“You’re leaving me alone with these two all night?”
Alfie smiles. “Caden’s drugged out of his mind, and like I said, Fiz will be dead to the world once he detaches himself from Cade.”
We both look over to Fiz, who’s fussily moving Caden’s left arm over an inch, then back to the right, only to place it back to the left again.
I sigh. “You sure?”
Alfie turns back to me and cups my face. “I wouldn’t leave if I wasn’t.”
“Fine.”
“That’s my good girl.” His thumb brushes across my cheek, and he gives me a soft smile. “Thank you for tonight. Fiz told me what you did.”
“Did he tell you he put a gun to my head to make sure I did? Twice?”
He suppresses his smile. “He may have left that little detail out. But if that’s what made you do it, I’m glad he did. Caden will be fine, but… he could have not been as well. So, thank you.”
I shake my head. “It’s done now.”
“Listen.” He swallows, breaking our gaze. “Everything that happened yesterday…”
I cut him off. “Water under the bridge. Won’t happen again.” I don’t have the energy to listen to his reasons why he won’t ever kiss me. He gives me a sad look but nods. “Now, get going, and take that creep with you.”
Alfie gives me one more look of gratitude, then ushers a fussing Fiz out the room.
I stare at Caden from the foot of the bed for a long time. He’s so still, but his chest is lifting and dropping in a slow, steady rhythm so I know he’s good. Nothing like the short, shallow pants earlier.
What if I’ve just saved this man’s life so he can continue making my own hell? Surely, this must change things now. Alittle kindness in return for his fucking life. At least for the next few days until I win the bet and he lets me go freely.
I stalk over to my patch of floor that’s got my blankets and pillow and settle down. I lay staring at the ceiling for a while, replaying the night’s events and all possible scenarios. How many of them could have led to Caden’s death. Or mine. But we’re both still alive. We both made it through another day of this travesty of a life.

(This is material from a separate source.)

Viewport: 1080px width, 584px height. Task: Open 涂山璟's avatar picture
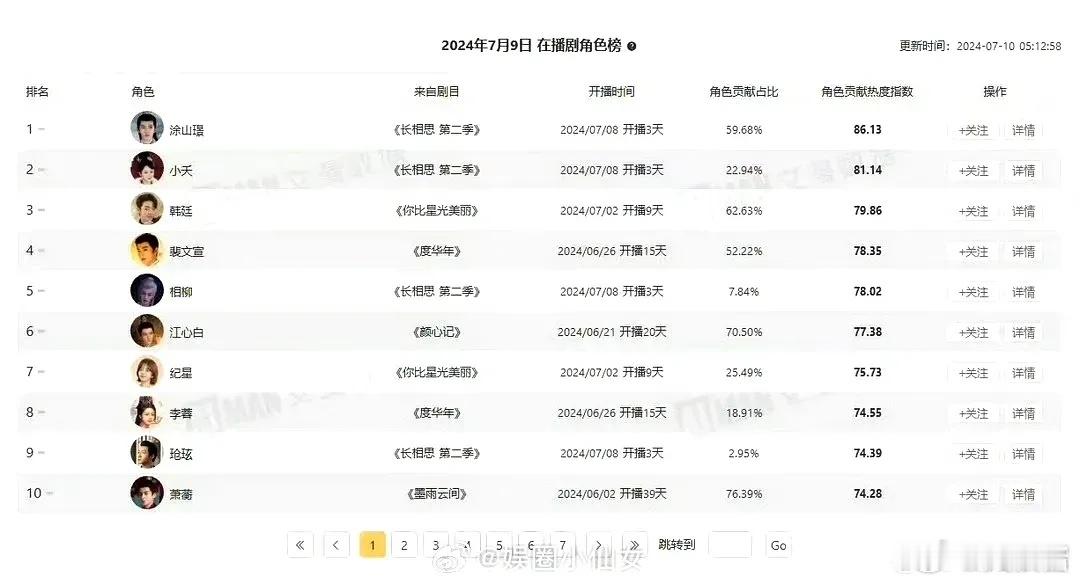[147, 129]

This man has taken so much from me already. Has turned my life upside down and scrunched and contorted it until the drops of my humanity have dripped out of my shell. I was willing to let him die. At first, when I saw him, I wanted him to bleed out. I wanted him gone. How fucked-up is that?
He does something to me that makes any sense of logic and sensibility dissolve. I want him to hurt. I can’t lie and say I didn’t get a kick out of seeing him weak, no matter how brief. What will he do when he recovers? Will he hurt me again? What if this changes nothing?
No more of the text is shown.